To do. Turn every line of the entries below into a JSON list of strings, one string per line, leaving out blank lines.

Given entries.

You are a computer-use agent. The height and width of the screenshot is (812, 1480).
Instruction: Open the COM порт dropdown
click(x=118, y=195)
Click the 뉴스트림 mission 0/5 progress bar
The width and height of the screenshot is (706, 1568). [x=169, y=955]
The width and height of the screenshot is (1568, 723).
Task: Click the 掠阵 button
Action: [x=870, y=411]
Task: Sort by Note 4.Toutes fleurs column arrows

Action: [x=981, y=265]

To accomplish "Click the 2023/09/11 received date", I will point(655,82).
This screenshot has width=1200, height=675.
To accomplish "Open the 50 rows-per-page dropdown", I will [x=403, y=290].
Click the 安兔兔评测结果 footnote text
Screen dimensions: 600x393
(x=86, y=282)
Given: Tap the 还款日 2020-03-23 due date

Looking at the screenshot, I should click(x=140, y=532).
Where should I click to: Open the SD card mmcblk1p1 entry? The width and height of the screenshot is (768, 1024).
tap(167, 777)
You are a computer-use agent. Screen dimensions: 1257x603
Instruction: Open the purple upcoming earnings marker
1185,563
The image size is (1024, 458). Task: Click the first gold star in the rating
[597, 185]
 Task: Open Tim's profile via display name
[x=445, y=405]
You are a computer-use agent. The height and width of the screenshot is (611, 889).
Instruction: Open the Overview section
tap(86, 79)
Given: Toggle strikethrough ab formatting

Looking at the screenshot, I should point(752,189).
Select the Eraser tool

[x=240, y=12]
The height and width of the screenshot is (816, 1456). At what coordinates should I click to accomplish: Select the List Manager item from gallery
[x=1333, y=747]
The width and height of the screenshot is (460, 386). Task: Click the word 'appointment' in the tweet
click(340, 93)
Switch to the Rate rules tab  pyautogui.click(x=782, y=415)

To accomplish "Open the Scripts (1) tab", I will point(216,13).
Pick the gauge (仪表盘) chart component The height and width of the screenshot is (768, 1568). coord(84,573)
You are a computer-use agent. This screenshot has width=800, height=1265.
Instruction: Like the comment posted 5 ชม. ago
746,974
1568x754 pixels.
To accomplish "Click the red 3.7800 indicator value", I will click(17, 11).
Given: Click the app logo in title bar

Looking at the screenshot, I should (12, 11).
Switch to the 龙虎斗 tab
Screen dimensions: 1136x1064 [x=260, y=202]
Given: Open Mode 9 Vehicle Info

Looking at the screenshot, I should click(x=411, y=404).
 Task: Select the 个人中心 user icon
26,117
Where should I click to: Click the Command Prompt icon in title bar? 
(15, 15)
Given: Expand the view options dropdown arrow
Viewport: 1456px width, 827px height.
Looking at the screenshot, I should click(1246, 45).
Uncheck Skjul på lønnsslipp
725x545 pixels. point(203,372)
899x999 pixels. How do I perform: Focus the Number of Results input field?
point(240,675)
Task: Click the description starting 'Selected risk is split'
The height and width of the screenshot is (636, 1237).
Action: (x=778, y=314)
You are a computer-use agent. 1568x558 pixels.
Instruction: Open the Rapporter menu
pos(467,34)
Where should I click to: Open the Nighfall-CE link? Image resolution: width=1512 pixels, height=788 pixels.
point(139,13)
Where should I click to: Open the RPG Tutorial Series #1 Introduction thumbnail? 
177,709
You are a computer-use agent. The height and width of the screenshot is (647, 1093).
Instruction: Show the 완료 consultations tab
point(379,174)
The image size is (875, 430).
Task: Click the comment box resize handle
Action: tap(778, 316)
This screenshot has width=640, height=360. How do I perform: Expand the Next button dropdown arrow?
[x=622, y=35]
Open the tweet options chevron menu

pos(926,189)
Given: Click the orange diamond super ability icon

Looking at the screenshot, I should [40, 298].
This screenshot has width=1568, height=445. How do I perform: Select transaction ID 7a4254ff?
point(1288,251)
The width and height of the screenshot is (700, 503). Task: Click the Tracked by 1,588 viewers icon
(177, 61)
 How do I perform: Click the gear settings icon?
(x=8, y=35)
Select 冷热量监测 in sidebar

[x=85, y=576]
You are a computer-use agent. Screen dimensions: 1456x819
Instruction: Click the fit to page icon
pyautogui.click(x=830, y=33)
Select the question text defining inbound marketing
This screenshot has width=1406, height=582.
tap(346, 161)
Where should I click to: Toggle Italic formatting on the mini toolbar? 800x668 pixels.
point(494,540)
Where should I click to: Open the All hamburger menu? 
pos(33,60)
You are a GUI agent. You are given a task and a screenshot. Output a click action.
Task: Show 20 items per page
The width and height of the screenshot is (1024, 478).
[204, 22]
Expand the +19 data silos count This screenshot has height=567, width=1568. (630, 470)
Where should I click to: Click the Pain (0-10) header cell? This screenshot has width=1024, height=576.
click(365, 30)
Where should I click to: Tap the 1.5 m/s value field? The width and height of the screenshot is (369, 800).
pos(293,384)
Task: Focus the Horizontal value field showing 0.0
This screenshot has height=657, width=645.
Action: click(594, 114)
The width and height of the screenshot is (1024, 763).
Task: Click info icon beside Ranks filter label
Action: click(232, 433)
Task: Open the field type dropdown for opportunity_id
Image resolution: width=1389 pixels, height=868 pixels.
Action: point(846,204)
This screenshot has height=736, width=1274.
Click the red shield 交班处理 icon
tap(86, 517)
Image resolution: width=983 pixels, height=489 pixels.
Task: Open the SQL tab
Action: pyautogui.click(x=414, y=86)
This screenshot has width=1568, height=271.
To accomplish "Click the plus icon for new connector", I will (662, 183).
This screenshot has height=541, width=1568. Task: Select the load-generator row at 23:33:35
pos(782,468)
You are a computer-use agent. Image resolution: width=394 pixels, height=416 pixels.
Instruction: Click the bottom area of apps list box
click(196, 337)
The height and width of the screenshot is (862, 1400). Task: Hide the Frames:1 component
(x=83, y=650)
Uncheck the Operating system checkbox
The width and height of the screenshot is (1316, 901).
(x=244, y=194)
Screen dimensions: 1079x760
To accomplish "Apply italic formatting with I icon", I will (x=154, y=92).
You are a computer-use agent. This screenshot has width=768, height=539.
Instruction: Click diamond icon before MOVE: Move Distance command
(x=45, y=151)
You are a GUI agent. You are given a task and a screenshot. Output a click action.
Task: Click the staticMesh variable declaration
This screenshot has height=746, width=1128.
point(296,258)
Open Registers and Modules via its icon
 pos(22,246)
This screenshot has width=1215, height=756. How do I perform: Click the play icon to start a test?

Answer to the problem.
[
  "You are a computer-use agent. The height and width of the screenshot is (812, 1480).",
  "Instruction: Open the COM порт dropdown",
  "click(x=118, y=195)",
  "Click the 뉴스트림 mission 0/5 progress bar",
  "The width and height of the screenshot is (706, 1568). [x=169, y=955]",
  "The width and height of the screenshot is (1568, 723).",
  "Task: Click the 掠阵 button",
  "Action: [x=870, y=411]",
  "Task: Sort by Note 4.Toutes fleurs column arrows",
  "Action: [x=981, y=265]",
  "To accomplish \"Click the 2023/09/11 received date\", I will point(655,82).",
  "This screenshot has width=1200, height=675.",
  "To accomplish \"Open the 50 rows-per-page dropdown\", I will [x=403, y=290].",
  "Click the 安兔兔评测结果 footnote text",
  "Screen dimensions: 600x393",
  "(x=86, y=282)",
  "Given: Tap the 还款日 2020-03-23 due date",
  "Looking at the screenshot, I should click(x=140, y=532).",
  "Where should I click to: Open the SD card mmcblk1p1 entry? The width and height of the screenshot is (768, 1024).",
  "tap(167, 777)",
  "You are a computer-use agent. Screen dimensions: 1257x603",
  "Instruction: Open the purple upcoming earnings marker",
  "1185,563",
  "The image size is (1024, 458). Task: Click the first gold star in the rating",
  "[597, 185]",
  " Task: Open Tim's profile via display name",
  "[x=445, y=405]",
  "You are a computer-use agent. The height and width of the screenshot is (611, 889).",
  "Instruction: Open the Overview section",
  "tap(86, 79)",
  "Given: Toggle strikethrough ab formatting",
  "Looking at the screenshot, I should point(752,189).",
  "Select the Eraser tool",
  "[x=240, y=12]",
  "The height and width of the screenshot is (816, 1456). At what coordinates should I click to accomplish: Select the List Manager item from gallery",
  "[x=1333, y=747]",
  "The width and height of the screenshot is (460, 386). Task: Click the word 'appointment' in the tweet",
  "click(340, 93)",
  "Switch to the Rate rules tab  pyautogui.click(x=782, y=415)",
  "To accomplish \"Open the Scripts (1) tab\", I will point(216,13).",
  "Pick the gauge (仪表盘) chart component The height and width of the screenshot is (768, 1568). coord(84,573)",
  "You are a computer-use agent. This screenshot has width=800, height=1265.",
  "Instruction: Like the comment posted 5 ชม. ago",
  "746,974",
  "1568x754 pixels.",
  "To accomplish \"Click the red 3.7800 indicator value\", I will click(17, 11).",
  "Given: Click the app logo in title bar",
  "Looking at the screenshot, I should (12, 11).",
  "Switch to the 龙虎斗 tab",
  "Screen dimensions: 1136x1064 [x=260, y=202]",
  "Given: Open Mode 9 Vehicle Info",
  "Looking at the screenshot, I should click(x=411, y=404).",
  " Task: Select the 个人中心 user icon",
  "26,117",
  "Where should I click to: Click the Command Prompt icon in title bar? ",
  "(15, 15)",
  "Given: Expand the view options dropdown arrow",
  "Viewport: 1456px width, 827px height.",
  "Looking at the screenshot, I should click(1246, 45).",
  "Uncheck Skjul på lønnsslipp",
  "725x545 pixels. point(203,372)",
  "899x999 pixels. How do I perform: Focus the Number of Results input field?",
  "point(240,675)",
  "Task: Click the description starting 'Selected risk is split'",
  "The height and width of the screenshot is (636, 1237).",
  "Action: (x=778, y=314)",
  "You are a computer-use agent. 1568x558 pixels.",
  "Instruction: Open the Rapporter menu",
  "pos(467,34)",
  "Where should I click to: Open the Nighfall-CE link? Image resolution: width=1512 pixels, height=788 pixels.",
  "point(139,13)",
  "Where should I click to: Open the RPG Tutorial Series #1 Introduction thumbnail? ",
  "177,709",
  "You are a computer-use agent. The height and width of the screenshot is (647, 1093).",
  "Instruction: Show the 완료 consultations tab",
  "point(379,174)",
  "The image size is (875, 430).",
  "Task: Click the comment box resize handle",
  "Action: tap(778, 316)",
  "This screenshot has width=640, height=360. How do I perform: Expand the Next button dropdown arrow?",
  "[x=622, y=35]",
  "Open the tweet options chevron menu",
  "pos(926,189)",
  "Given: Click the orange diamond super ability icon",
  "Looking at the screenshot, I should [40, 298].",
  "This screenshot has width=1568, height=445. How do I perform: Select transaction ID 7a4254ff?",
  "point(1288,251)",
  "The width and height of the screenshot is (700, 503). Task: Click the Tracked by 1,588 viewers icon",
  "(177, 61)",
  " How do I perform: Click the gear settings icon?",
  "(x=8, y=35)",
  "Select 冷热量监测 in sidebar",
  "[x=85, y=576]",
  "You are a computer-use agent. Screen dimensions: 1456x819",
  "Instruction: Click the fit to page icon",
  "pyautogui.click(x=830, y=33)",
  "Select the question text defining inbound marketing",
  "This screenshot has width=1406, height=582.",
  "tap(346, 161)",
  "Where should I click to: Toggle Italic formatting on the mini toolbar? 800x668 pixels.",
  "point(494,540)",
  "Where should I click to: Open the All hamburger menu? ",
  "pos(33,60)",
  "You are a GUI agent. You are given a task and a screenshot. Output a click action.",
  "Task: Show 20 items per page",
  "The width and height of the screenshot is (1024, 478).",
  "[204, 22]",
  "Expand the +19 data silos count This screenshot has height=567, width=1568. (630, 470)",
  "Where should I click to: Click the Pain (0-10) header cell? This screenshot has width=1024, height=576.",
  "click(365, 30)",
  "Where should I click to: Tap the 1.5 m/s value field? The width and height of the screenshot is (369, 800).",
  "pos(293,384)",
  "Task: Focus the Horizontal value field showing 0.0",
  "This screenshot has height=657, width=645.",
  "Action: click(594, 114)",
  "The width and height of the screenshot is (1024, 763).",
  "Task: Click info icon beside Ranks filter label",
  "Action: click(232, 433)",
  "Task: Open the field type dropdown for opportunity_id",
  "Image resolution: width=1389 pixels, height=868 pixels.",
  "Action: point(846,204)",
  "This screenshot has height=736, width=1274.",
  "Click the red shield 交班处理 icon",
  "tap(86, 517)",
  "Image resolution: width=983 pixels, height=489 pixels.",
  "Task: Open the SQL tab",
  "Action: pyautogui.click(x=414, y=86)",
  "This screenshot has width=1568, height=271.",
  "To accomplish \"Click the plus icon for new connector\", I will (662, 183).",
  "This screenshot has height=541, width=1568. Task: Select the load-generator row at 23:33:35",
  "pos(782,468)",
  "You are a computer-use agent. Image resolution: width=394 pixels, height=416 pixels.",
  "Instruction: Click the bottom area of apps list box",
  "click(196, 337)",
  "The height and width of the screenshot is (862, 1400). Task: Hide the Frames:1 component",
  "(x=83, y=650)",
  "Uncheck the Operating system checkbox",
  "The width and height of the screenshot is (1316, 901).",
  "(x=244, y=194)",
  "Screen dimensions: 1079x760",
  "To accomplish \"Apply italic formatting with I icon\", I will (x=154, y=92).",
  "You are a computer-use agent. This screenshot has width=768, height=539.",
  "Instruction: Click diamond icon before MOVE: Move Distance command",
  "(x=45, y=151)",
  "You are a GUI agent. You are given a task and a screenshot. Output a click action.",
  "Task: Click the staticMesh variable declaration",
  "This screenshot has height=746, width=1128.",
  "point(296,258)",
  "Open Registers and Modules via its icon",
  " pos(22,246)",
  "This screenshot has width=1215, height=756. How do I perform: Click the play icon to start a test?"
]